:: Problem requirements ::
Please restate, word for word, the lines below that begin at the one with "Expand the chevron" and end at the one with "You are a computer-use agent. Image resolution: width=1372". Leave out all other lines.

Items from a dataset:
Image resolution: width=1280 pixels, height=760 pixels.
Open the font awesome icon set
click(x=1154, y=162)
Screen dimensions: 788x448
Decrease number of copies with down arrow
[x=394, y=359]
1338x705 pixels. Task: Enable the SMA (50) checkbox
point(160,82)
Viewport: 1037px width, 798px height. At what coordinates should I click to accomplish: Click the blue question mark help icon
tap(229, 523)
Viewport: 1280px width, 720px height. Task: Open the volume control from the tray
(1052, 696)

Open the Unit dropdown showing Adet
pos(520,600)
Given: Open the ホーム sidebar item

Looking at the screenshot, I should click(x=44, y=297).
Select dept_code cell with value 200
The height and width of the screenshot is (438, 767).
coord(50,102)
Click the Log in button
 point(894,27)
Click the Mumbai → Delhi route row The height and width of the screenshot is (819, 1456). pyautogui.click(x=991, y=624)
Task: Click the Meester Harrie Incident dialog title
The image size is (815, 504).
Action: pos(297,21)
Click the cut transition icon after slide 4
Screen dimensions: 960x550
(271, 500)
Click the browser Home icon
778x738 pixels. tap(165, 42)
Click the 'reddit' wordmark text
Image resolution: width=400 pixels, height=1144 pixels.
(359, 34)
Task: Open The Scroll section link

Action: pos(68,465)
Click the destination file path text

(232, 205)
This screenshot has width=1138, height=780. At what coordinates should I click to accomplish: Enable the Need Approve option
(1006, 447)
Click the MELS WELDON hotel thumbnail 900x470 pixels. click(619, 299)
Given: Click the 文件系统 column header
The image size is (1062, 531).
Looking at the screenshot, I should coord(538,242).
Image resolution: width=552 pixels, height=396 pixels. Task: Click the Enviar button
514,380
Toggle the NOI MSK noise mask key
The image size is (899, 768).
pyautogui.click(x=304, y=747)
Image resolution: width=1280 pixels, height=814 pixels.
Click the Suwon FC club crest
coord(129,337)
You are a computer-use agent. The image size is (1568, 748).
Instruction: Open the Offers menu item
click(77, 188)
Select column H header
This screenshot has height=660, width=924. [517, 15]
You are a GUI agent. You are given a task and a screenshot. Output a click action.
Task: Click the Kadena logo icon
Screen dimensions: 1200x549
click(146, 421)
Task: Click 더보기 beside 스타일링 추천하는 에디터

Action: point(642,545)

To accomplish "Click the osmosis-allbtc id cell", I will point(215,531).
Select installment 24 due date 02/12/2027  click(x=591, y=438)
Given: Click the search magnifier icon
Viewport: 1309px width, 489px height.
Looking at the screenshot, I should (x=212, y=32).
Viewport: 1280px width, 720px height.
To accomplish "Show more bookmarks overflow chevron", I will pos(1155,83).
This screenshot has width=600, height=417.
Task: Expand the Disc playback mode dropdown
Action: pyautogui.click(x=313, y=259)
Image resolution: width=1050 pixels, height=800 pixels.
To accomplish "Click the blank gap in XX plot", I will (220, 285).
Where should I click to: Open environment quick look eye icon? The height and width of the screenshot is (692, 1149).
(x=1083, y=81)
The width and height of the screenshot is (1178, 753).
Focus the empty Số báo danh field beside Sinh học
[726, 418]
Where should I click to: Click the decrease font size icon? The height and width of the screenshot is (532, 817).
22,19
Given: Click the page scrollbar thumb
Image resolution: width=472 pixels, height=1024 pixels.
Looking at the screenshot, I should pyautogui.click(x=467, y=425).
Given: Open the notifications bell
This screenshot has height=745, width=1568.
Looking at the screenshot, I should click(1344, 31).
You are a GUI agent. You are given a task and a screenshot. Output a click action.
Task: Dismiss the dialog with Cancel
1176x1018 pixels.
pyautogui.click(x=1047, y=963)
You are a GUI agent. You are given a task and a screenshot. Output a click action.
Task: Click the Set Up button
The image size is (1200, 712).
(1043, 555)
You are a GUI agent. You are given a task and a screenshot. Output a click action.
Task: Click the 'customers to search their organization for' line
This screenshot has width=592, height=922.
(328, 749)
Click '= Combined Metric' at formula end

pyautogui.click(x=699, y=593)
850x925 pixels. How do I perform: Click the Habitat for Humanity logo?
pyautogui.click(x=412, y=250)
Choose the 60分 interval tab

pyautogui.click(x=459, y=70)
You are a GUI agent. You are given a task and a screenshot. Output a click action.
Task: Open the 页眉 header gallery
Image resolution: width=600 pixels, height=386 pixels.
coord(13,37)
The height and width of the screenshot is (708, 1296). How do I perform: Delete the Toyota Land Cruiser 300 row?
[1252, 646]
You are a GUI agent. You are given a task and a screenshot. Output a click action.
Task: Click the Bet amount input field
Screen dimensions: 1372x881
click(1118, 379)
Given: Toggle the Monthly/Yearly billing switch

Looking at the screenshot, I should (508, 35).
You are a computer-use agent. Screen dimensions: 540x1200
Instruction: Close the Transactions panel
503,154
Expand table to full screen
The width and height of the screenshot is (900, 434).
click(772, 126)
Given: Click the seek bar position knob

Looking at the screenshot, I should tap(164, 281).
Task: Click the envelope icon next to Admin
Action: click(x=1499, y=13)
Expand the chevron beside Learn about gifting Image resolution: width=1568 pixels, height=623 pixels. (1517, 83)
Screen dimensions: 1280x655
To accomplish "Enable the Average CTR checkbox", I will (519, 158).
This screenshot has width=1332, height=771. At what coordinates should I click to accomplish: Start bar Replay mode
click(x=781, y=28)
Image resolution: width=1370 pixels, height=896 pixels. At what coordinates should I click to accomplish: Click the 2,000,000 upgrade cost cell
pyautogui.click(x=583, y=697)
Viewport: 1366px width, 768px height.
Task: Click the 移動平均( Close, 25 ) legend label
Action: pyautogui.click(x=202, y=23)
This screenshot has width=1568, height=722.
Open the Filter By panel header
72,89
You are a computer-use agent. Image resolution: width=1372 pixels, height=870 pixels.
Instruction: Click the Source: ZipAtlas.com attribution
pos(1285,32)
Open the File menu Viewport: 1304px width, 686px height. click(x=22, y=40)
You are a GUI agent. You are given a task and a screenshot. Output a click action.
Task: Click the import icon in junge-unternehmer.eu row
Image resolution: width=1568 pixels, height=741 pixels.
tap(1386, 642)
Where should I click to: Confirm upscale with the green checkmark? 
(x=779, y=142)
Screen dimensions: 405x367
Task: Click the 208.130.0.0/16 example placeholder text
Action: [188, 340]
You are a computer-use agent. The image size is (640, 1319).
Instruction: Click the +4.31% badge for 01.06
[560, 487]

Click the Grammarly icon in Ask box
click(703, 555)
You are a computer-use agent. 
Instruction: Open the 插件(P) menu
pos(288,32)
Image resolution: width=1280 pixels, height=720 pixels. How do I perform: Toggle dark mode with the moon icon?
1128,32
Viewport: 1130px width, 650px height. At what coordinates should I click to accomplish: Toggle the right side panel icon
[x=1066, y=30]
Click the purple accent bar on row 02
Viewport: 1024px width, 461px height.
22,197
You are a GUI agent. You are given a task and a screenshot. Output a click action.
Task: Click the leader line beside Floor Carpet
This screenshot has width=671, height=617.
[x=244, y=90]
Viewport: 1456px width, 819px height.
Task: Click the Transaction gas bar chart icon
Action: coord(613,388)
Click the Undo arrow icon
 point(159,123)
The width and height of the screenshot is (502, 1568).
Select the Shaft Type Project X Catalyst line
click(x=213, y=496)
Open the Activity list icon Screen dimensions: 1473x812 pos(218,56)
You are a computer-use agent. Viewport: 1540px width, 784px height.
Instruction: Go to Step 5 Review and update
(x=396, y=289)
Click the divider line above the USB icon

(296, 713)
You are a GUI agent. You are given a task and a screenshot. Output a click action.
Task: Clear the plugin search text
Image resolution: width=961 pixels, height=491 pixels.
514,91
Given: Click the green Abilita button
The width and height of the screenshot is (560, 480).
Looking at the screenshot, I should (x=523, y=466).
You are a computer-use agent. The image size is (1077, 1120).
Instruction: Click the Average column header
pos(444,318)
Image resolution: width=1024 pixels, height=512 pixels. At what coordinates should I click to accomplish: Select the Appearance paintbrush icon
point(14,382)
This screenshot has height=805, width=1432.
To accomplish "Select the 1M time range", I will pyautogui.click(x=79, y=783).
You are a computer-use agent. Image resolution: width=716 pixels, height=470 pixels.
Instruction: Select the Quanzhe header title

:: Task output ::
Expand the chevron beside Learn about gifting Image resolution: width=1568 pixels, height=623 pixels. (1517, 83)
Screen dimensions: 1280x655
To accomplish "Enable the Average CTR checkbox", I will (519, 158).
This screenshot has width=1332, height=771. At what coordinates should I click to accomplish: Start bar Replay mode
click(x=781, y=28)
Image resolution: width=1370 pixels, height=896 pixels. At what coordinates should I click to accomplish: Click the 2,000,000 upgrade cost cell
pyautogui.click(x=583, y=697)
Viewport: 1366px width, 768px height.
Task: Click the 移動平均( Close, 25 ) legend label
Action: pyautogui.click(x=202, y=23)
This screenshot has width=1568, height=722.
Open the Filter By panel header
72,89
You are a computer-use agent. Image resolution: width=1372 pixels, height=870 pixels.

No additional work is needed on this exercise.